Originally Posted by
mkhockenberry
It is very possible but there are so many rules it seems. Most of my friends are guys, they are more mine and my husbands. I just don't get on with too many women since I have more in common with all the guys I know. Now here go some rules. Whether he is married or single he isn't to be at the house when I'm alone. It just looks wrong and rumors fly in this town. You can't go to the movies together or even go to the bar and leave your spouse at home... yadda yadda yadda. I'm sure you get the picture. We're friends, but relegated to group gatherings. If you aren't married the it is open game. Before my marriage I went out every week with a group of guy pals and played pool. We would go get a bite to eat after and just had an all around good time. I would also hook up with one or more to go to the movies. The trick is knowing how to manage them. If you find one has an interest in you then don't go out when it is just the two of you. Other than that, be prepared to brush off any number of jokes that could offend. Slaps on the bum happen too. It is just part of the course, at least with my group.
When I first met my friend (male) he thought he owned the place because he was hanging out with two girls...please..anyways, slaps on the bum was very,very common.

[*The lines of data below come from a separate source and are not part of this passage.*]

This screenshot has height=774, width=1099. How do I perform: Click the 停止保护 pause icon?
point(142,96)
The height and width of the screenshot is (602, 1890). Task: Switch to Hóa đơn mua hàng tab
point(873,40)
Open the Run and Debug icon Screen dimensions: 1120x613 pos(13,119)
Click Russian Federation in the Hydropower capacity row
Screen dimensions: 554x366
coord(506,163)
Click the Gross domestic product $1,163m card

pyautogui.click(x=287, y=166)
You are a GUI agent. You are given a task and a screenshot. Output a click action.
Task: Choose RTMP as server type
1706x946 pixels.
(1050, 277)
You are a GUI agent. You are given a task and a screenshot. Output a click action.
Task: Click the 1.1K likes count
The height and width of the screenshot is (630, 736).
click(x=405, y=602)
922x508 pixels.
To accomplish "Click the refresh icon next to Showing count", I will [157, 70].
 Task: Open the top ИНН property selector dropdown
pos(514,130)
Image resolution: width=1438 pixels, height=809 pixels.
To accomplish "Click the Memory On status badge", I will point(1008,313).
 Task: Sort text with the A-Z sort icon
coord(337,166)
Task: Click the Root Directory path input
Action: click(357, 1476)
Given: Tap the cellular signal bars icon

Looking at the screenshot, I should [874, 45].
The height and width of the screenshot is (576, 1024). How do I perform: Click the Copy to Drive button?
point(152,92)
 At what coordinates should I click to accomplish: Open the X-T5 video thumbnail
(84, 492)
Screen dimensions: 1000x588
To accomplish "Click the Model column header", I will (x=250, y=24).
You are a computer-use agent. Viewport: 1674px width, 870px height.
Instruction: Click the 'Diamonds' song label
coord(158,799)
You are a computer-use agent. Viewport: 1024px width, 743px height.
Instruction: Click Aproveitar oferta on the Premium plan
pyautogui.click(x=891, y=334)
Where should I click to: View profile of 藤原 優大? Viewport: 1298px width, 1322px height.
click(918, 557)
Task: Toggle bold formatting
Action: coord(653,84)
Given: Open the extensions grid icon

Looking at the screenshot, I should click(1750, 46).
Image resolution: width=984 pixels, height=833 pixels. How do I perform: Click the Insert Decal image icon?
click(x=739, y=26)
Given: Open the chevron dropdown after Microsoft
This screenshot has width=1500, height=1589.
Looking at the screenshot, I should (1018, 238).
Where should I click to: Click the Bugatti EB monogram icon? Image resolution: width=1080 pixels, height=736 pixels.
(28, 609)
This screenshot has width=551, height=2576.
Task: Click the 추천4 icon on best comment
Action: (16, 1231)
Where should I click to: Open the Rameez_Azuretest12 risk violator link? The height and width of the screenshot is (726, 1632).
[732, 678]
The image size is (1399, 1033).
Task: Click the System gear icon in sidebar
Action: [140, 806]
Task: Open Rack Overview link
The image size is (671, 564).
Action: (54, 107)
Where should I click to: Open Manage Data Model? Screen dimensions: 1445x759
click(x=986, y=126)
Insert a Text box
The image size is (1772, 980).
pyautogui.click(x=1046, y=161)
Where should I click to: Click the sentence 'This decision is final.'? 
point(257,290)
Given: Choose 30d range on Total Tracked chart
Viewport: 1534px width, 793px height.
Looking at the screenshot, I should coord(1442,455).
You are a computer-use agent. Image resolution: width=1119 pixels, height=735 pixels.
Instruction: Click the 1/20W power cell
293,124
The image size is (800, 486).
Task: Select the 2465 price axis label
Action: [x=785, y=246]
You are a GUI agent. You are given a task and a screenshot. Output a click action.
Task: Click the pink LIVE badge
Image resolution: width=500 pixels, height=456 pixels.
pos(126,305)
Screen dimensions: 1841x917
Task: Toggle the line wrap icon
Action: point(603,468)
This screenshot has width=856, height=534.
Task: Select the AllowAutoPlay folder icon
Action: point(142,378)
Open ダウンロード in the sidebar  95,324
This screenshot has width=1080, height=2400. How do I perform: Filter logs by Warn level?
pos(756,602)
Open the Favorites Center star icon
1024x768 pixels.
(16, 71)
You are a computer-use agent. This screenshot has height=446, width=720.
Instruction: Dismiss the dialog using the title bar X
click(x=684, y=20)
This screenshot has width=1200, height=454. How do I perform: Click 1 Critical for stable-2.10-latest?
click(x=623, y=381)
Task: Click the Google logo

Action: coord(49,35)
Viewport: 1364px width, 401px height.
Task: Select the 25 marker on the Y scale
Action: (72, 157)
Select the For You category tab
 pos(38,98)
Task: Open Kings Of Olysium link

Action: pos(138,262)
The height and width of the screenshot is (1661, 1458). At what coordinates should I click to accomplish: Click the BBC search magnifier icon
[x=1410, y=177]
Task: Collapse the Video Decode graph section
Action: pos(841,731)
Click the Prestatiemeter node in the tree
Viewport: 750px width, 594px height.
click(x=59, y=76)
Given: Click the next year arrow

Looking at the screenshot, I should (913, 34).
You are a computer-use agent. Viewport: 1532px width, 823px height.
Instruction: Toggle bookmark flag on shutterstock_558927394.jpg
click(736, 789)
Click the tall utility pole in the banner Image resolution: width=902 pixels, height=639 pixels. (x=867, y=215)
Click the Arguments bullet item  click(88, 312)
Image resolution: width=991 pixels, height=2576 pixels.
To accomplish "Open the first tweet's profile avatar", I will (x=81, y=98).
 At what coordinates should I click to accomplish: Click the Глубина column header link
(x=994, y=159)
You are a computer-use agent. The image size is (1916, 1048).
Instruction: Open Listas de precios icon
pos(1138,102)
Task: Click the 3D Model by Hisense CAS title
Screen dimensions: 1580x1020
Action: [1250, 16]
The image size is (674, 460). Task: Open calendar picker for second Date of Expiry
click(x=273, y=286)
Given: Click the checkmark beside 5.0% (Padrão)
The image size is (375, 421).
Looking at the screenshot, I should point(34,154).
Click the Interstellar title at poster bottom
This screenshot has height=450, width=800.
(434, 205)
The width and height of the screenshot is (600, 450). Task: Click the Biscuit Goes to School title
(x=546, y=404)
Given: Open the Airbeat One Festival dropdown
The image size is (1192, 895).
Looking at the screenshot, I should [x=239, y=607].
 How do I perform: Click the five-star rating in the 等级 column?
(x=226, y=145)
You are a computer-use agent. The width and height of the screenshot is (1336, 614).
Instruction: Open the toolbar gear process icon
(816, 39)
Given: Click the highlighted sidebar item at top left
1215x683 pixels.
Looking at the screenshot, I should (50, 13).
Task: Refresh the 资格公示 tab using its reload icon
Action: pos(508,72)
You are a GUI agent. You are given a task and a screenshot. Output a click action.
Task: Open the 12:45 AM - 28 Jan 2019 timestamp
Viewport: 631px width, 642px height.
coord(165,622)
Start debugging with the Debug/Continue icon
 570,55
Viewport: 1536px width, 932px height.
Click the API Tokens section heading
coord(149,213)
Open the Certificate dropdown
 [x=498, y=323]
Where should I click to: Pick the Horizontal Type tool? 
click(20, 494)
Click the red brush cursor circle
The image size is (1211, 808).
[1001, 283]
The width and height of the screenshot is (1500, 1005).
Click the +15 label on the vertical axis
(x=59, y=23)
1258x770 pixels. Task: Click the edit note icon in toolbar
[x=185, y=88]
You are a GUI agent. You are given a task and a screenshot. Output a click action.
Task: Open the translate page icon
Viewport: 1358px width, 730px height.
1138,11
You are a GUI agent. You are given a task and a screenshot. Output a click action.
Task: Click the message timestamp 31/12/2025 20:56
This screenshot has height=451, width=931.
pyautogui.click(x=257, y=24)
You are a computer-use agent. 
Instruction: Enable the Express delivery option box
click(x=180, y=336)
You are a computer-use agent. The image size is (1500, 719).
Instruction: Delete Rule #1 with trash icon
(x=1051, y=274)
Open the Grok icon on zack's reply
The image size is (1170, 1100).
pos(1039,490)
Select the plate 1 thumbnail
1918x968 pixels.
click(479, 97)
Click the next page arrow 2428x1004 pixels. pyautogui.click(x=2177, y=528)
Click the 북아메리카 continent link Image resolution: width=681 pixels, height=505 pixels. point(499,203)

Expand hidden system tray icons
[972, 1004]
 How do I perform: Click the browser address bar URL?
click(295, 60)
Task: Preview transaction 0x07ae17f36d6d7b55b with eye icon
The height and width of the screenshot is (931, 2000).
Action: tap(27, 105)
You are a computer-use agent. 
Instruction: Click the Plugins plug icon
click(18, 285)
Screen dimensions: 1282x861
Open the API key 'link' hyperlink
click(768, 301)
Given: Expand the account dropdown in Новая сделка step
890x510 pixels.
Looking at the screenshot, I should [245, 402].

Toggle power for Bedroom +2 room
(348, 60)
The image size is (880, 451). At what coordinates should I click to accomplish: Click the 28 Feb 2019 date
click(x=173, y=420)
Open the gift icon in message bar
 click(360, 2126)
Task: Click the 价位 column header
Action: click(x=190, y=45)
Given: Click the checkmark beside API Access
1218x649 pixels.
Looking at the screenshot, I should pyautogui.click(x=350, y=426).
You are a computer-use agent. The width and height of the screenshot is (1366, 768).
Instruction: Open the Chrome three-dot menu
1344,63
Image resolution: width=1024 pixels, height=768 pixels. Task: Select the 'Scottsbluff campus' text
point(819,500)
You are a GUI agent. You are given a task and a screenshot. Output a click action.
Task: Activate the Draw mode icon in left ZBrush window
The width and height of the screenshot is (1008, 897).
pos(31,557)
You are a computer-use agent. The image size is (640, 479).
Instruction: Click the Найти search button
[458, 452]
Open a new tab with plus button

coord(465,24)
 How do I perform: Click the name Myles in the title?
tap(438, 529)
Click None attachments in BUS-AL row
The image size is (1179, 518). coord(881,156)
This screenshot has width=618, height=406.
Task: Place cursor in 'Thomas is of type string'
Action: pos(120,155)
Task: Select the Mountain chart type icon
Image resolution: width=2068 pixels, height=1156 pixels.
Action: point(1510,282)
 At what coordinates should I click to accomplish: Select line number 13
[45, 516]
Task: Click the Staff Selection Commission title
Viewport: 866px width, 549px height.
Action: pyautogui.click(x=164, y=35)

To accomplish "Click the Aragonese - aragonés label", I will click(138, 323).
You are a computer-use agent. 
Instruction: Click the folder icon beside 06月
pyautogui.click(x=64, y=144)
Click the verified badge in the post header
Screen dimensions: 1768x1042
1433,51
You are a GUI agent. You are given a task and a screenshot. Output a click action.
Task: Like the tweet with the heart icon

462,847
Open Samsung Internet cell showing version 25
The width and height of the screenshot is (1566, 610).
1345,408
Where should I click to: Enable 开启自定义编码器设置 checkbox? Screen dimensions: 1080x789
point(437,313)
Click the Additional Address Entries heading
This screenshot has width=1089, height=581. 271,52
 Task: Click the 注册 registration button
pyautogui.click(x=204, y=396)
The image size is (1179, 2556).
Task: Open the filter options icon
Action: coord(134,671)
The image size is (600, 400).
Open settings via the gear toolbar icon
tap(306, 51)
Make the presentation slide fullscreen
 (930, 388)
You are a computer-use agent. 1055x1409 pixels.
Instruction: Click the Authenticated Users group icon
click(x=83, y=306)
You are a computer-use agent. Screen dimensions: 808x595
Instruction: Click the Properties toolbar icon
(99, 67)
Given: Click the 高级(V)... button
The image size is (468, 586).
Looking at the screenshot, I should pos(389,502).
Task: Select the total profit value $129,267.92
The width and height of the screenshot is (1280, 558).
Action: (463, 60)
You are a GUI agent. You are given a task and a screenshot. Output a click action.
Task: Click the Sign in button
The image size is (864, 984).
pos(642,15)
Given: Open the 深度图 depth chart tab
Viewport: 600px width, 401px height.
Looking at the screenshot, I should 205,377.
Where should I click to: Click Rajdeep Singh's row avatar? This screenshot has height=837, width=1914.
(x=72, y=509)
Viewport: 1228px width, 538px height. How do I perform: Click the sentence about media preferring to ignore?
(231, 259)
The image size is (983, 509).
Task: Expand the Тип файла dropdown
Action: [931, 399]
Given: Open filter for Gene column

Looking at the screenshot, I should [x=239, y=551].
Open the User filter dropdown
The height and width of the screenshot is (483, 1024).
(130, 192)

I'm not sure though why when you have friends that are the opposite sex, or at least from my experience they tend to think they own you or whatever. We are still really good friends, but at times he acts like I'm his girlfriend and can't watch certain movies, or look at other guys, or date anyone for that matter. I'm not sure what it is...anyclue? Now I think I'm going away from what I've said earlier...but I do agree with you, that boundaries are set whenever you have that friendship relationship thing.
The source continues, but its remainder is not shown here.